Head of the United Front Work Department of the Guangdong Provincial Committee of the Chinese Communist Party
- In office April 2018 – July 2018
- Preceded by: Yan Zhichan
- Succeeded by: Huang Ningsheng

Head of the Department of Finance of Guangdong
- In office July 2010 – May 2017
- Preceded by: Liu Kun
- Succeeded by: Dai Yunlong

Personal details
- Born: January 1963 (age 63) Wuhua County, Guangdong, China
- Party: Chinese Communist Party (1984–2019, expelled)
- Alma mater: Zhongnan University of Economics and Law

Chinese name
- Traditional Chinese: 曾志權
- Simplified Chinese: 曾志权

Standard Mandarin
- Hanyu Pinyin: Zēng Zhìquán

= Zeng Zhiquan =

Chinese politician (born 1963)

Zeng Zhiquan (曾志权; born January 1963) is a former Chinese politician who served as the Head of the United Front Work Department of the Guangdong Provincial Committee of the Chinese Communist Party. He was dismissed from his position in July 2018 and placed under investigation by the Central Commission for Discipline Inspection and the National Supervisory Commission.

==Career==
Zeng was born in January 1963, and he was entered to Zhongnan University of Economics, now Zhongnan University of Economics and Law) in 1982. After he graduated from Sichuan Forestry School, he became an officer of Corporate Finance Office of Finance Department of Guangdong. In 1995, Zeng was upgraded to the deputy director of Industry, Transport and Domestic Trade Office of Finance Department, then he was appointed as the Director of Agriculture Office in 2000.

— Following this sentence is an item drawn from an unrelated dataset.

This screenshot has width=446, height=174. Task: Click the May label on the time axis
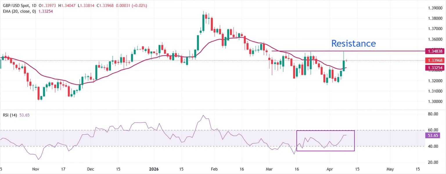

In 2003, Zeng was appointed as the deputy director of Finance Department of Guangdong, and he was upgraded to the Director in 2010. He was elected as the member of the Standing Committee of the CCP Guangdong Committee in 2017.

In April 2018, Zeng was appointed as the Head of the United Front Work Department of the CCP Guangdong Committee.

==Investigation==
On July 11, 2018, Zeng Zhiquan was placed under investigation by the Central Commission for Discipline Inspection, the CCP's internal disciplinary body, and the National Supervisory Commission, the highest anti-corruption agency of the People's Republic of China, for "serious violations of regulations and laws". He was expelled from the CCP on January 4, 2019.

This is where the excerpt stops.